» **Problem description**
Give back every record exactly.

» **Saved entries**
● ● ● ● ● ● ●
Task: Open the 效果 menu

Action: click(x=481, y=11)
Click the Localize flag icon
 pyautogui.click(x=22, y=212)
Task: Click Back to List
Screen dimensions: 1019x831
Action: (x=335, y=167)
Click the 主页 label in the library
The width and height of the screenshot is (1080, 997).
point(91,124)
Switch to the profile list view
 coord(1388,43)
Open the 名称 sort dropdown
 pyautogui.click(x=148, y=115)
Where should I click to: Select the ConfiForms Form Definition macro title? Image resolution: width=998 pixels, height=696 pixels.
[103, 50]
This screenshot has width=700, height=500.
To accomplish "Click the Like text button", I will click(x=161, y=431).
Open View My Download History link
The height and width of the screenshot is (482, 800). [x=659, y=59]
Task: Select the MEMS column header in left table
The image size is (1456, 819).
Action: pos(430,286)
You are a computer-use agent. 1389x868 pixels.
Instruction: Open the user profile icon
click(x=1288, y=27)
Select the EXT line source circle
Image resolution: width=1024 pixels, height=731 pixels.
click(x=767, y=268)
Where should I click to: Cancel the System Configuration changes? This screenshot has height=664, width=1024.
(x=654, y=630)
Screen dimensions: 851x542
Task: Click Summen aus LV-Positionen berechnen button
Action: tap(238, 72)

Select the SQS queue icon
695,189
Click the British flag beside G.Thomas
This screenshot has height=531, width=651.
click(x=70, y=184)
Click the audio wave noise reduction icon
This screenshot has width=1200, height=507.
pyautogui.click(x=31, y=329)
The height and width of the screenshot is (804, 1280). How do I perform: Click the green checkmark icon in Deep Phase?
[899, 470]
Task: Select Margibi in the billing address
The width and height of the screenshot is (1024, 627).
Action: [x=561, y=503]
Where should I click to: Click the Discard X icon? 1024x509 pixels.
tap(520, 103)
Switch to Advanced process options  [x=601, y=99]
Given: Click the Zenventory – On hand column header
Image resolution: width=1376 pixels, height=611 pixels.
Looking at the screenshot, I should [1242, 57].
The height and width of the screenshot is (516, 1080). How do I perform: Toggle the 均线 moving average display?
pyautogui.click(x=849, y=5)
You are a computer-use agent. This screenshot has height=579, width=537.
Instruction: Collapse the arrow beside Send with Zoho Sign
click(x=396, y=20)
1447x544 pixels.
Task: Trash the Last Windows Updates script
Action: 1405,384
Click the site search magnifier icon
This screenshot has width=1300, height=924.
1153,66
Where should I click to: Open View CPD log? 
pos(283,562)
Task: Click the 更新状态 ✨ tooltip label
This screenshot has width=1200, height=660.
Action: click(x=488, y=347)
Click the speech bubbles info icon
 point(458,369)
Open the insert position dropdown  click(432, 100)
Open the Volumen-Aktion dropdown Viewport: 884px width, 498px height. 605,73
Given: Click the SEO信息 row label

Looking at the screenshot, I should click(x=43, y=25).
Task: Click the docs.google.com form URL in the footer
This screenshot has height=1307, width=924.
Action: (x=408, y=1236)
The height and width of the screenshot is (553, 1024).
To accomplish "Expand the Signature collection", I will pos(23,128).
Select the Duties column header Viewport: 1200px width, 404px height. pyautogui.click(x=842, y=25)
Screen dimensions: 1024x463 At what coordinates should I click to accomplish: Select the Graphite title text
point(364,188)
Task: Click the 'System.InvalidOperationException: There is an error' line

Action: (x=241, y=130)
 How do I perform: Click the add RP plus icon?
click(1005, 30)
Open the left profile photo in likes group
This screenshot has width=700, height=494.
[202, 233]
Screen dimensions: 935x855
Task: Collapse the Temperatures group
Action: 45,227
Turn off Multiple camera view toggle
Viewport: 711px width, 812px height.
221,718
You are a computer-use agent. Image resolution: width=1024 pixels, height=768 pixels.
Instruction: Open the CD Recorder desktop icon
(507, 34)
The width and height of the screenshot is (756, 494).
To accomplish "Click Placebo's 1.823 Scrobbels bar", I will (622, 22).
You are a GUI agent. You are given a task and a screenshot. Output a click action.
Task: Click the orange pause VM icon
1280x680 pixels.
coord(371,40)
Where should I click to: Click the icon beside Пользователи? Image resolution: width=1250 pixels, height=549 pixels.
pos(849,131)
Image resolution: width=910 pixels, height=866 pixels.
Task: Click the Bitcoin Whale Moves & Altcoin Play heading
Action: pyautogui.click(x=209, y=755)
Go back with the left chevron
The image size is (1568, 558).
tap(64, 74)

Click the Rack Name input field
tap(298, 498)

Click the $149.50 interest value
● ● ● ● ● ● ●
» **Answer area**
Task: Open the 效果 menu

Action: click(x=481, y=11)
Click the Localize flag icon
 pyautogui.click(x=22, y=212)
Task: Click Back to List
Screen dimensions: 1019x831
Action: (x=335, y=167)
Click the 主页 label in the library
The width and height of the screenshot is (1080, 997).
point(91,124)
Switch to the profile list view
 coord(1388,43)
Open the 名称 sort dropdown
 pyautogui.click(x=148, y=115)
Where should I click to: Select the ConfiForms Form Definition macro title? Image resolution: width=998 pixels, height=696 pixels.
[103, 50]
This screenshot has width=700, height=500.
To accomplish "Click the Like text button", I will click(x=161, y=431).
Open View My Download History link
The height and width of the screenshot is (482, 800). [x=659, y=59]
Task: Select the MEMS column header in left table
The image size is (1456, 819).
Action: pos(430,286)
You are a computer-use agent. 1389x868 pixels.
Instruction: Open the user profile icon
click(x=1288, y=27)
Select the EXT line source circle
Image resolution: width=1024 pixels, height=731 pixels.
click(x=767, y=268)
Where should I click to: Cancel the System Configuration changes? This screenshot has height=664, width=1024.
(x=654, y=630)
Screen dimensions: 851x542
Task: Click Summen aus LV-Positionen berechnen button
Action: tap(238, 72)

Select the SQS queue icon
695,189
Click the British flag beside G.Thomas
This screenshot has height=531, width=651.
click(x=70, y=184)
Click the audio wave noise reduction icon
This screenshot has width=1200, height=507.
pyautogui.click(x=31, y=329)
The height and width of the screenshot is (804, 1280). How do I perform: Click the green checkmark icon in Deep Phase?
[899, 470]
Task: Select Margibi in the billing address
The width and height of the screenshot is (1024, 627).
Action: [x=561, y=503]
Where should I click to: Click the Discard X icon? 1024x509 pixels.
tap(520, 103)
Switch to Advanced process options  [x=601, y=99]
Given: Click the Zenventory – On hand column header
Image resolution: width=1376 pixels, height=611 pixels.
Looking at the screenshot, I should [1242, 57].
The height and width of the screenshot is (516, 1080). How do I perform: Toggle the 均线 moving average display?
pyautogui.click(x=849, y=5)
You are a computer-use agent. This screenshot has height=579, width=537.
Instruction: Collapse the arrow beside Send with Zoho Sign
click(x=396, y=20)
1447x544 pixels.
Task: Trash the Last Windows Updates script
Action: 1405,384
Click the site search magnifier icon
This screenshot has width=1300, height=924.
1153,66
Where should I click to: Open View CPD log? 
pos(283,562)
Task: Click the 更新状态 ✨ tooltip label
This screenshot has width=1200, height=660.
Action: click(x=488, y=347)
Click the speech bubbles info icon
 point(458,369)
Open the insert position dropdown  click(432, 100)
Open the Volumen-Aktion dropdown Viewport: 884px width, 498px height. 605,73
Given: Click the SEO信息 row label

Looking at the screenshot, I should click(x=43, y=25).
Task: Click the docs.google.com form URL in the footer
This screenshot has height=1307, width=924.
Action: (x=408, y=1236)
The height and width of the screenshot is (553, 1024).
To accomplish "Expand the Signature collection", I will pos(23,128).
Select the Duties column header Viewport: 1200px width, 404px height. pyautogui.click(x=842, y=25)
Screen dimensions: 1024x463 At what coordinates should I click to accomplish: Select the Graphite title text
point(364,188)
Task: Click the 'System.InvalidOperationException: There is an error' line

Action: (x=241, y=130)
 How do I perform: Click the add RP plus icon?
click(1005, 30)
Open the left profile photo in likes group
This screenshot has width=700, height=494.
[202, 233]
Screen dimensions: 935x855
Task: Collapse the Temperatures group
Action: 45,227
Turn off Multiple camera view toggle
Viewport: 711px width, 812px height.
221,718
You are a computer-use agent. Image resolution: width=1024 pixels, height=768 pixels.
Instruction: Open the CD Recorder desktop icon
(507, 34)
The width and height of the screenshot is (756, 494).
To accomplish "Click Placebo's 1.823 Scrobbels bar", I will (622, 22).
You are a GUI agent. You are given a task and a screenshot. Output a click action.
Task: Click the orange pause VM icon
1280x680 pixels.
coord(371,40)
Where should I click to: Click the icon beside Пользователи? Image resolution: width=1250 pixels, height=549 pixels.
pos(849,131)
Image resolution: width=910 pixels, height=866 pixels.
Task: Click the Bitcoin Whale Moves & Altcoin Play heading
Action: pyautogui.click(x=209, y=755)
Go back with the left chevron
The image size is (1568, 558).
tap(64, 74)

Click the Rack Name input field
tap(298, 498)

Click the $149.50 interest value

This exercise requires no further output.